(TÂCHE DEMANDÉE)
Extrayez tel quel, du discours de remerciements, le passage qui s'ouvre sur les mots contenant « C'est le Conseil » et se termine par « ami Paul MORIN. ».

(EXTRAIT DU DOCUMENT)
***
Aujourd'hui, Madame le Proviseur, nous avons le grand plaisir d'être accueillis dans votre Établissement. J'y ai passé 7 ans, étroitement interne et cependant heureux. Vous nous avez permis, en contact fructueux avec Monsieur PIOLI et les professeurs d'histoire, de rencontrer à plusieurs reprises des élèves dont je garde le souvenir d'une attention sans faille. Merci. Un projet sera-t-il poursuivi ? Nous en parlerons tout à l'heure. Monsieur l'Inspecteur d'Académie nous dira ce qu'il en pense.

 

C'est le Conseil Général de l'Ain qui a assuré le financement et la réalisation de l'ouvrage, dont nous apprécions la grande qualité matérielle. Je veux vous dire, Monsieur le Président, au nom de mes camarades, toute notre gratitude. Mais plus encore, comme toutes les personnalités présentes, vous remercier de l'intérêt que vous manifestez pour notre démarche en étant aujourd'hui personnellement présent parmi nous, en compagnie de notre camarade et ami Paul MORIN.
***
(DONNÉES)

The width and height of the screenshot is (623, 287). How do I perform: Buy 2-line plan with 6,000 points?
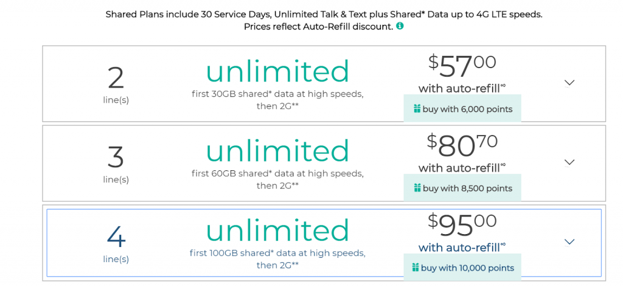tap(462, 108)
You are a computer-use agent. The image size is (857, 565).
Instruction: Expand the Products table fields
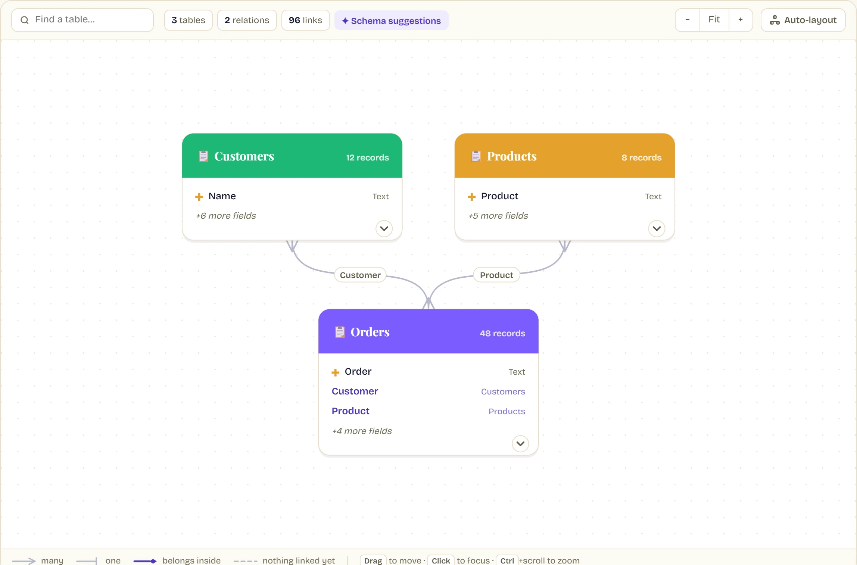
***
(RÉPONSE ATTENDUE)
C'est le Conseil Général de l'Ain qui a assuré le financement et la réalisation de l'ouvrage, dont nous apprécions la grande qualité matérielle. Je veux vous dire, Monsieur le Président, au nom de mes camarades, toute notre gratitude. Mais plus encore, comme toutes les personnalités présentes, vous remercier de l'intérêt que vous manifestez pour notre démarche en étant aujourd'hui personnellement présent parmi nous, en compagnie de notre camarade et ami Paul MORIN.